▶
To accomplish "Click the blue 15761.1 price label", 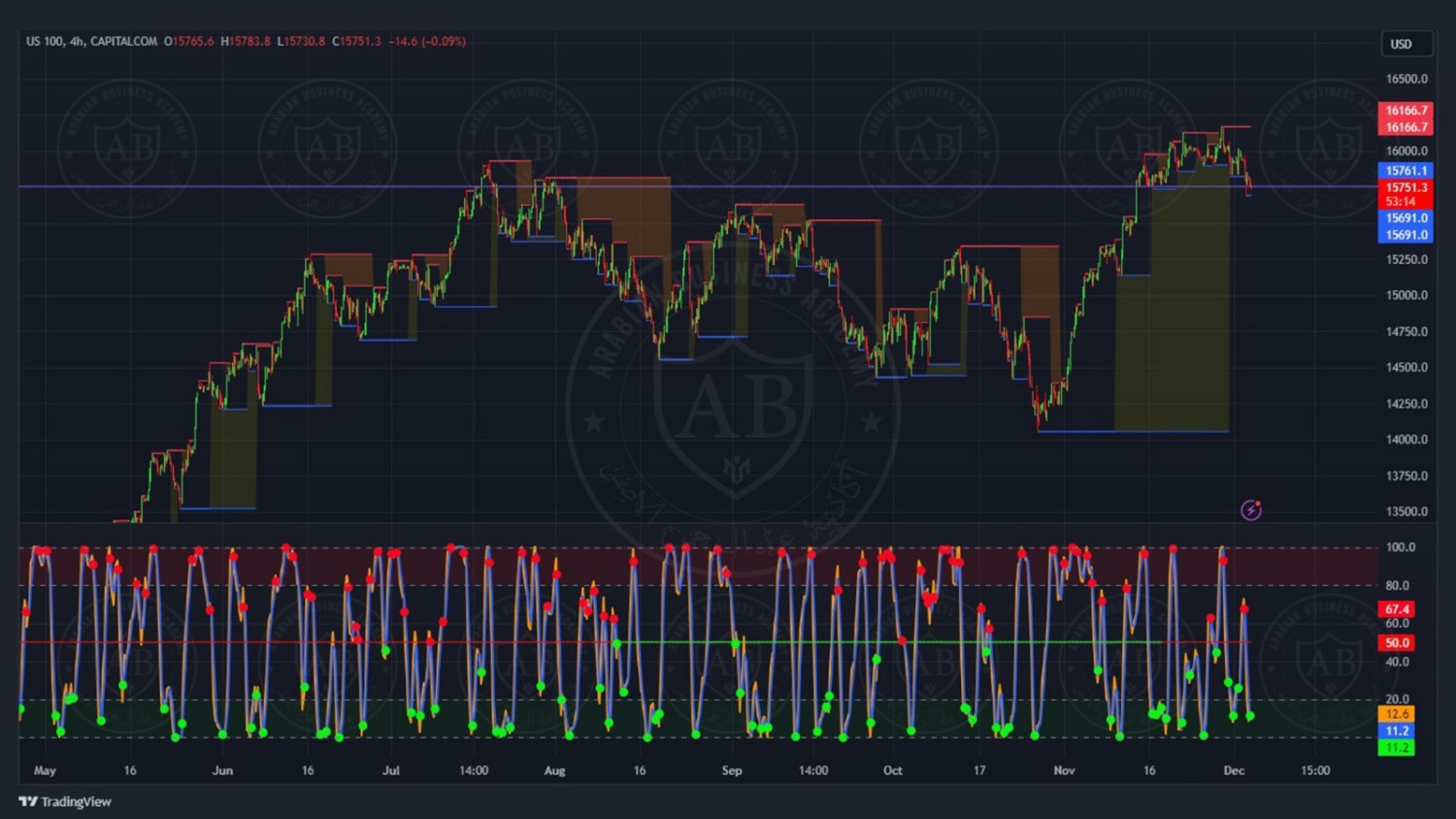I will [x=1406, y=171].
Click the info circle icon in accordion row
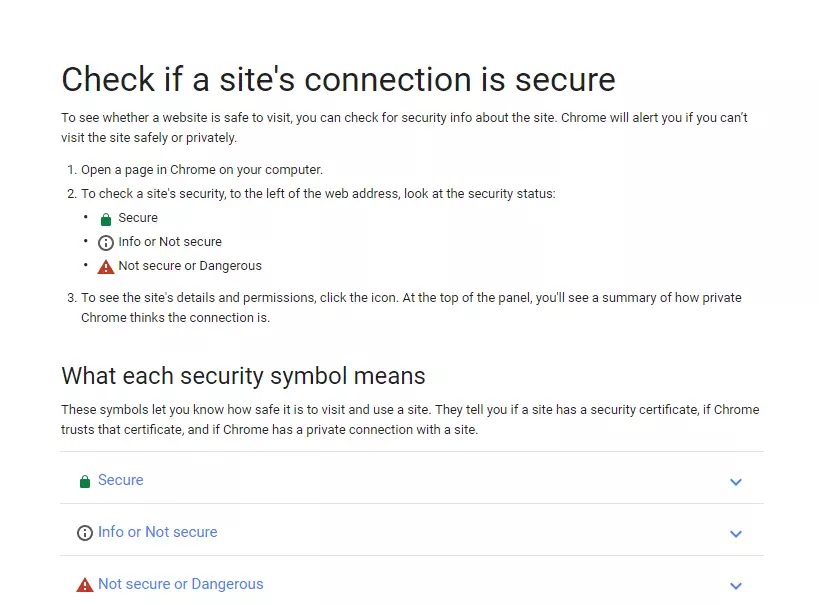This screenshot has height=605, width=819. pyautogui.click(x=85, y=533)
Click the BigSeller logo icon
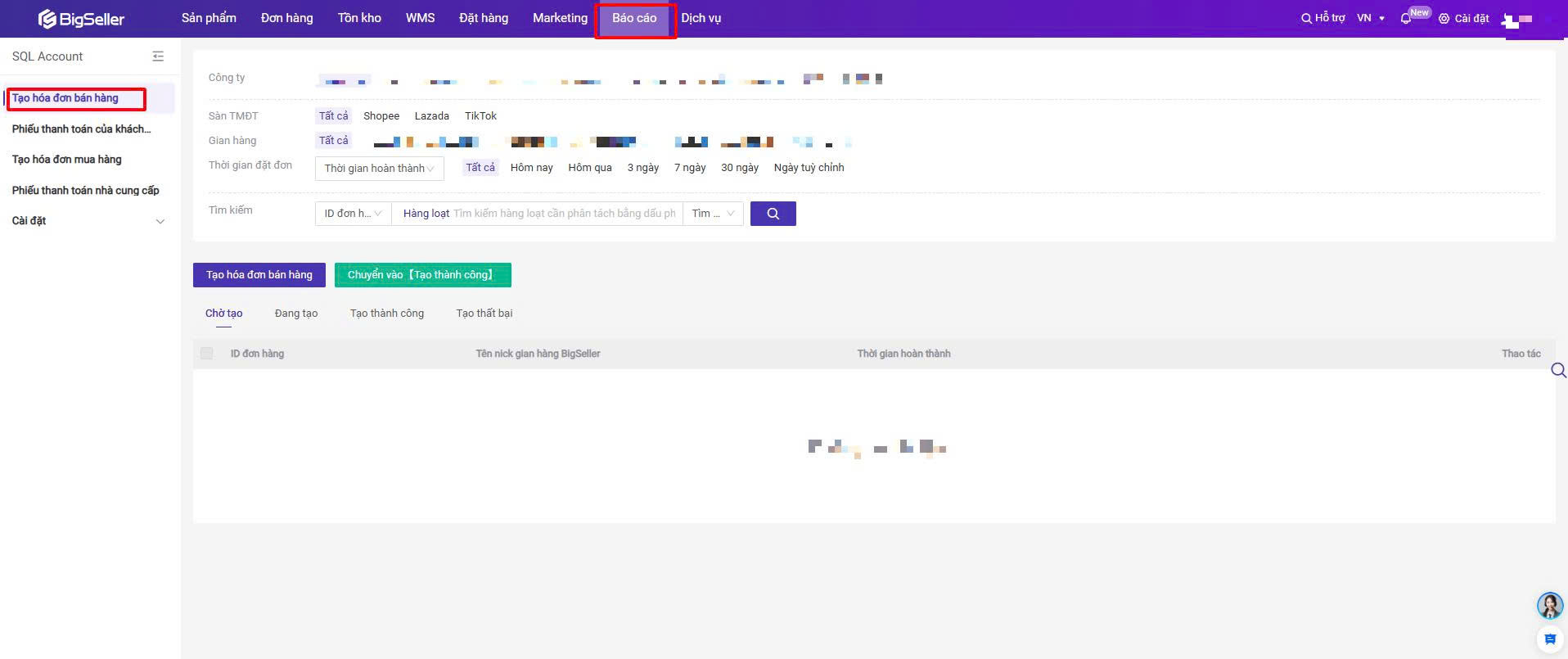The width and height of the screenshot is (1568, 659). (x=47, y=19)
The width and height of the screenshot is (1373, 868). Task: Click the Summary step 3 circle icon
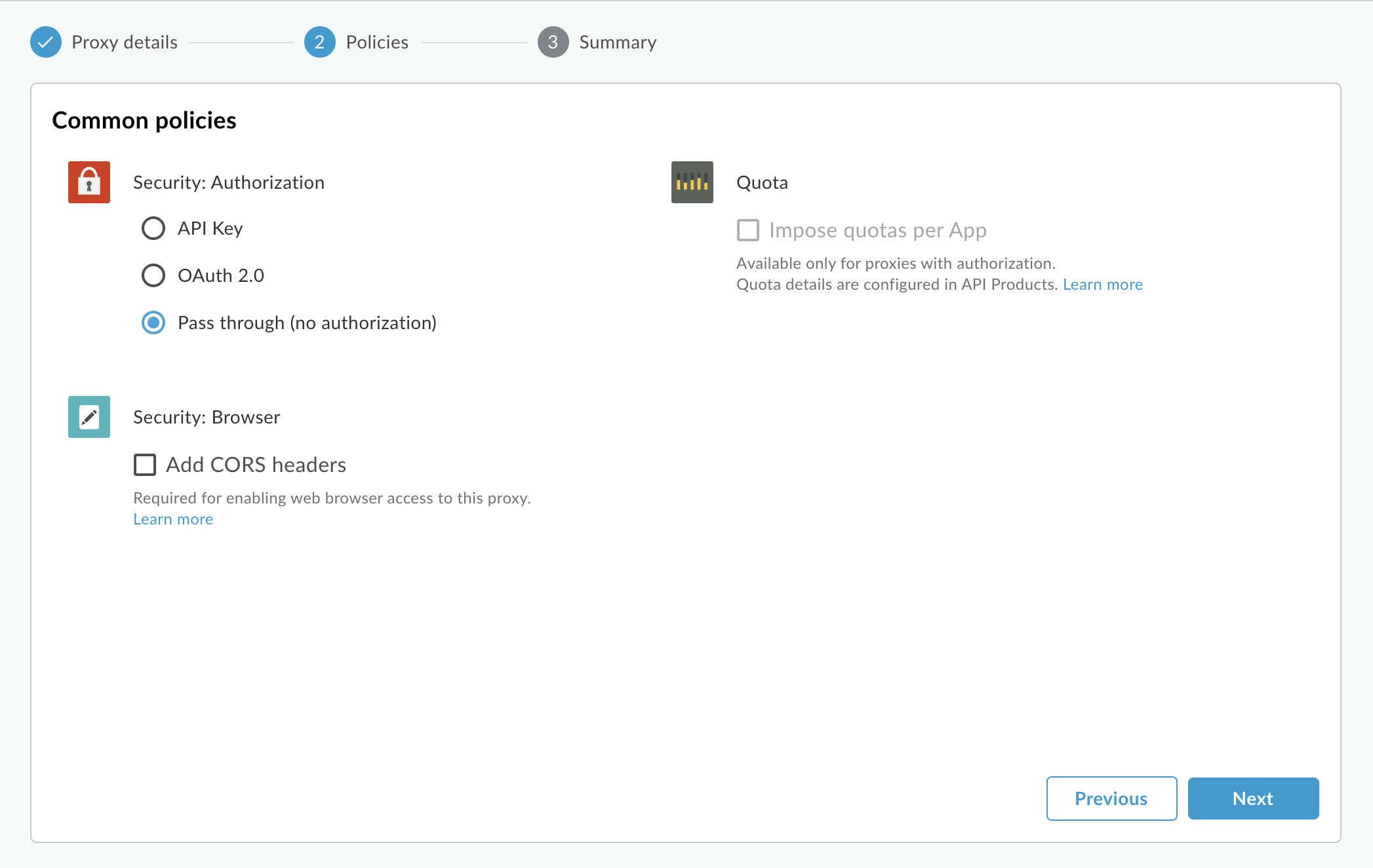pos(554,41)
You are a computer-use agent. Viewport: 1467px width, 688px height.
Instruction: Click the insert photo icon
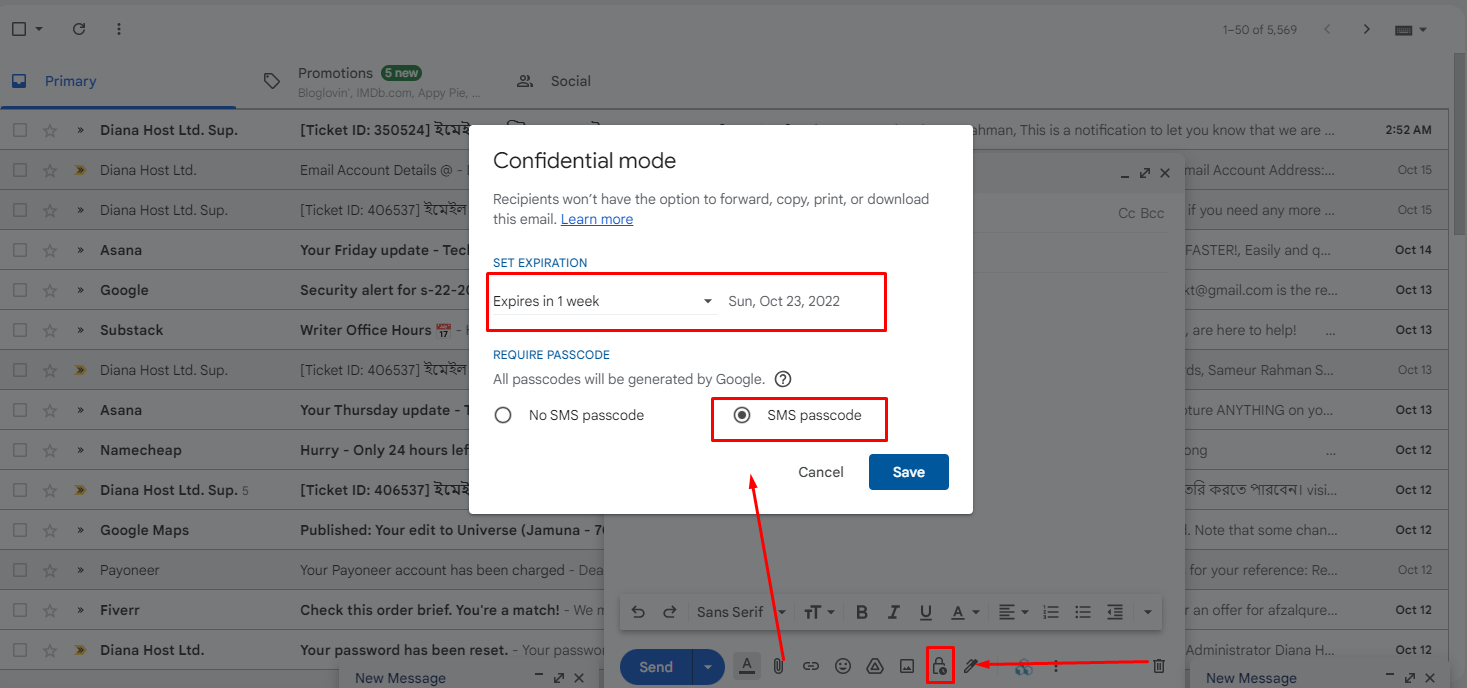[x=906, y=666]
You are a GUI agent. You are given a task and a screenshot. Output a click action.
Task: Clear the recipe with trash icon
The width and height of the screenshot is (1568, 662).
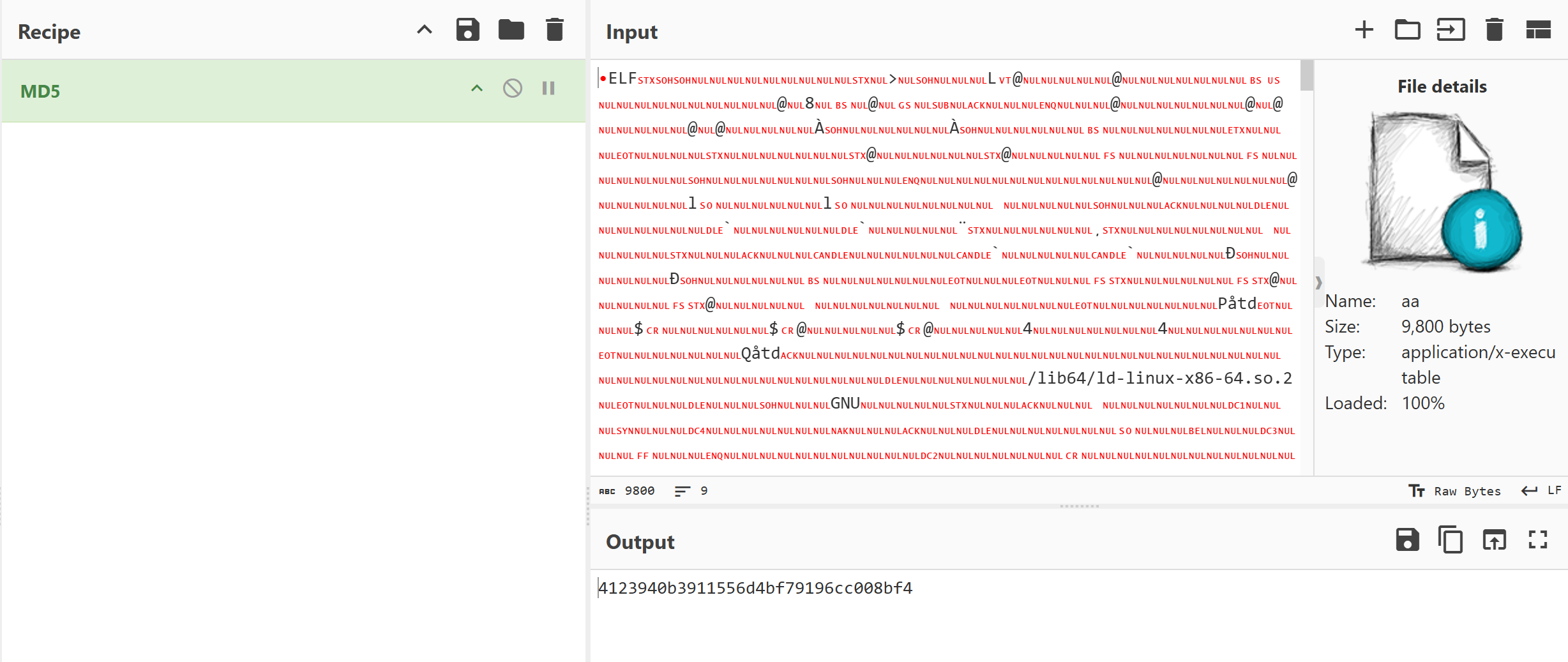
◀
Please output the lines from the line that contains "You are a GUI" through the end of the records, both ends included, exactly and with no pictures.

_Exercise answer_.
You are a GUI agent. You are given a task and a screenshot. Output a click action.
Task: Clear the recipe with trash icon
The width and height of the screenshot is (1568, 662).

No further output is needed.